I cried and cried and fucking cried like a fucking little baby after the really bad thing. H. was staying over my place during all this. I was living with three girls. I wanted to be strong for them.

I learned that M.'s father died on the second plane to hit the World Trade Center about thirty seconds before the Girlfriend walked in the door. I was cool about it in front of H. When the girlfriend came in, I brought her into the kitchen, out of H.'s sight. I told her that something really bad happened. I started sobbing uncontrollably, even though I had never met M.'s dad. The Girlfriend and I were still concerned about S., who lived in NYC. She thought it was him. We were both bawling before I could even finish telling her who had really died. H. ran out, god bless her, and started crying too, even though she had no idea who we were talking about.

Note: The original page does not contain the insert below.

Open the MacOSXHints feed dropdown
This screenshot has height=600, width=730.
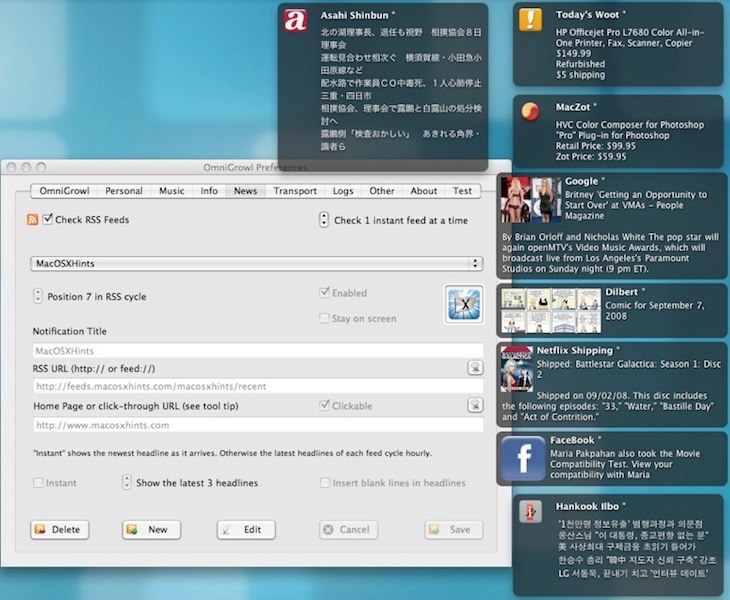pyautogui.click(x=256, y=263)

I'll never forget that fucking day. I'll never forget that shit fuck shit fuck day. Fuck it. Fuck that fucking day.

If our positions were reversed, and I was staying at H.'s place, I would have come running out too, ready to grieve for anyone.

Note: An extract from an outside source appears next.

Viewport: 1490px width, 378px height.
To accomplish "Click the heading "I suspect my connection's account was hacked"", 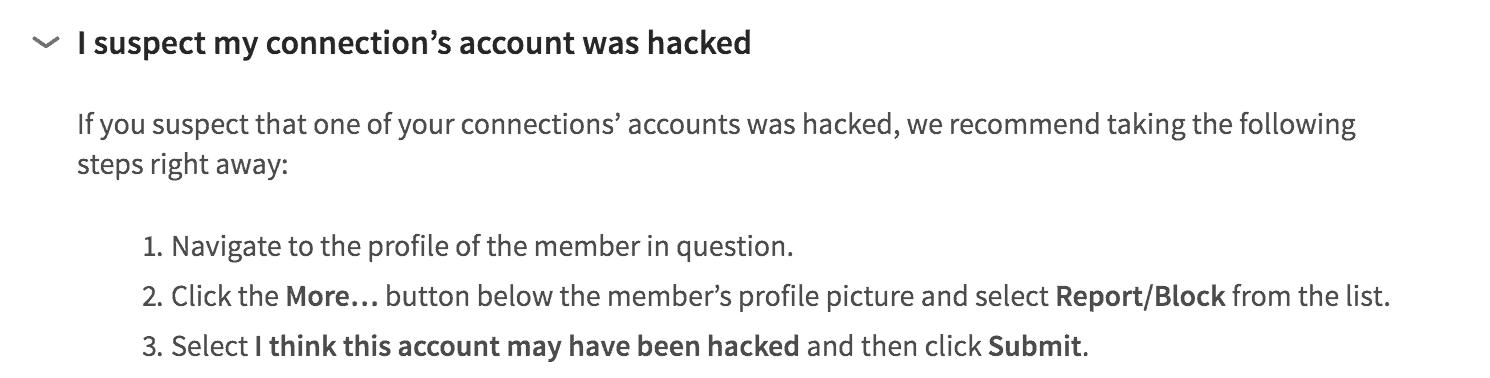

Whenever I see smug and arrogant little college intellectuals discussing the events (and making up "facts,") I feel nautious.

This is how society is supposed to work.

Most of the people in this country don't think that it's all that bad that our own fucking government killed, through bombs, (probably not on purpose) hundreds of citizens of a country who were secretly unhappy the Taliban because the representative of the Taliban fucked with people other than Afghanis.

And then Bill Maher (and I do love him, by the way) asks, "Why do they hate us?"

You can't forgive people when you're dead. You can't see things from a more broad perspective when, after years of living in fear of the old regime, the new one facelessly flies overhead and kills you.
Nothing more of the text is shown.